I’ve been with Oakley for about 12 years now, maybe a little over, and so my role with them has grown dramatically. They supported me as an up-and-coming snowboarder all the way up until now – where I’m actually designing glasses with them. My idea was to make a sunglass that took all the technology and all the great things about Oakley but to put that into a lifestyle piece. A lot of the glasses by Oakley are very function-driven, they have certain things that give it a more aggressive and sporty feel – which is great, because they own that market – but I think lifestyle focus is really resonating with a younger crowd and people, like myself, where it’s a culture thing. I did the Holbrook sunglass with them, and it quickly rose to be their number one model. And now we’ve done the Enduro, which is a different take on another lifestyle piece.

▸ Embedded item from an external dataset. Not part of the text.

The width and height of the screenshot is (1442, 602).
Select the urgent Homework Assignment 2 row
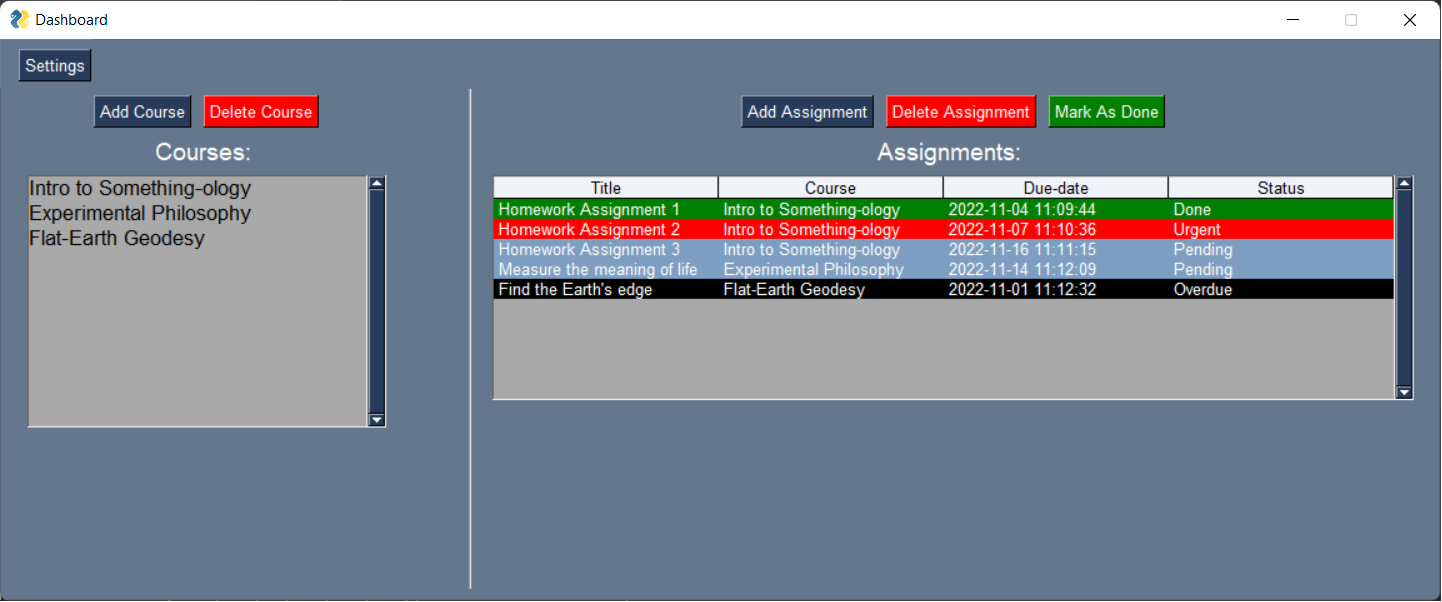(x=700, y=229)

But I really see it more as my excuse to come down here than to work, because it’s such a great time. I brought my skateboard, I get to visit some friends that I haven’t seen in a long time. I definitely think that Oakley is more of a family than a sponsor that’s like telling me to do things. So I’m really fortunate to be in this position. We don’t really do this all that often. With the Enduro, I’ve had so much design input, creative and marketing that I’m happy to talk about it because a lot of it is my own idea – it’s not just like “oh here’s another product that I’m pushing”. It’s an evolution of things that I was involved in and I’m pumped.
So is this more like work than riding? Or less?

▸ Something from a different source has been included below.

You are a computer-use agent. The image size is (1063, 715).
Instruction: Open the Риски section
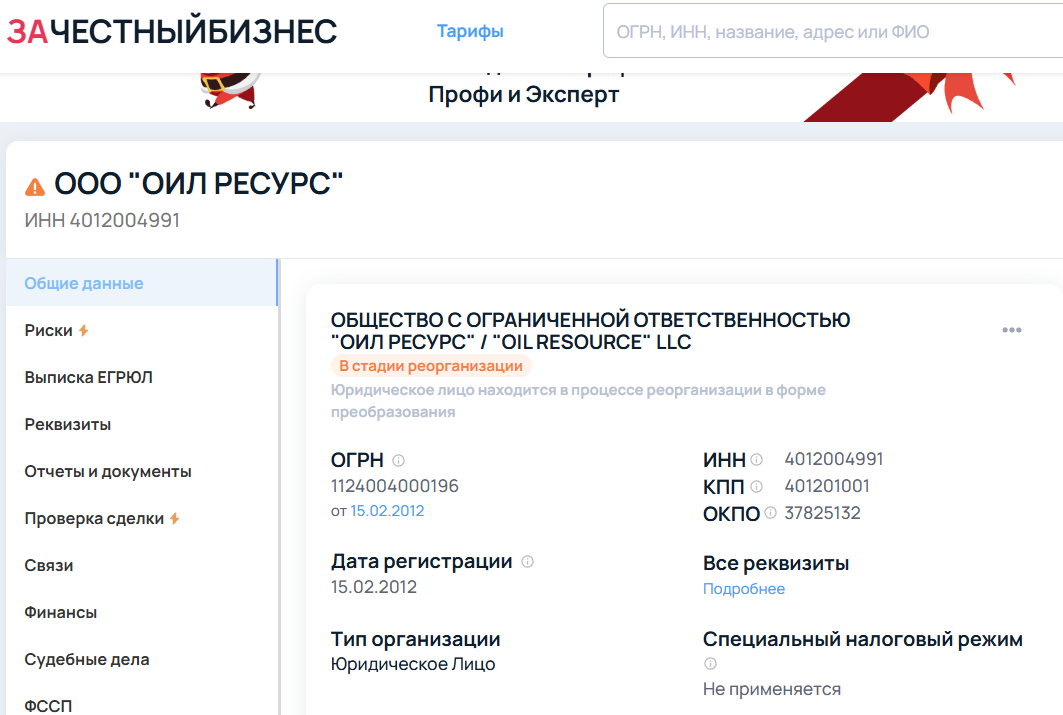tap(49, 330)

Riding is definitely fun. I love doing it. The work is when I’m training for something and I have a goal. It’s frustrating and hard, but the payoff is so rewarding to actually win a competition or film a video part and land a few tricks that no one has done before.

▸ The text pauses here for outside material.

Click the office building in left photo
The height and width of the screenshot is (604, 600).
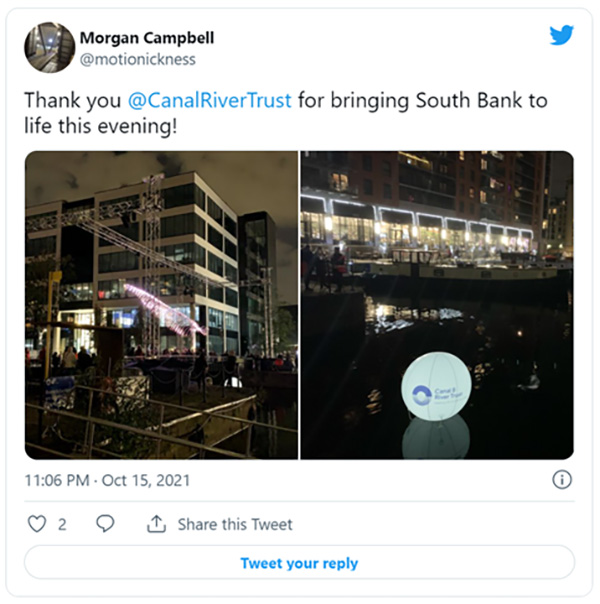166,262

Everybody talks about what’s fun and are like: Oh I’m gonna have a good time. But [working at snowboarding] is fulfilling. It goes beyond just having a good time. It’s rewarding on many levels – that’s what keeps me around.
You spend more time doing comps that video parts?
Yeah it’s two different worlds. It’s just the reality. If you’re not that good at contents, you probably won’t enjoy them. There’s pressure: you have to land tricks, there’s camera crews, a structured time frame; when you have to ride, when you have to practice… It’s really difficult if you don’t like it.
That’s where you seek other avenues and it’s so great that the sport allows for that. If you’re a really slow race-car driver, you can’t really film yourself racing around the parking lot and get people like: “That’s so sick!” You’re toast. You can’t be a slow race-car driver, you either win the race or that’s it. It’s one of those things where it’s so great that the sport has a lifestyle component where you can film yourself doing tricks and put it on the internet and your sponsors will be happy cos it got a lot of views and they’ll give you money to help live your life and dreams and keep it as a profession.
And we’re in such a unique position to be like: I’m going to do 10 contests this year or I’m going to do two contests but I’ll film some parts. I was able to tell my sponsors: “I’m not going do any contests this summer because I’m going on tour with my band.” And they we’re like: “okay.” But I took my skateboard and we filmed the cities I was in and we’ve done some fun stuff. It’s so culture driven.
And that’s why we’re so lucky that the sport allows for filming like that. For me though, as much as I like that, there’s something that has pushed me from a young age and I’ve always competed and wanted to go out and do contests and strive because it makes me a better snowboarder. It makes me go up with a goal in mind. I’m not thinking: oh today I’ll ride and I’ll try and do this new trick. I’m: I have to do this new trick because I have to win this contests, and that’s my motivation – It’s more like ‘I have to’ than ‘I want to’ and that’s what keeps me going.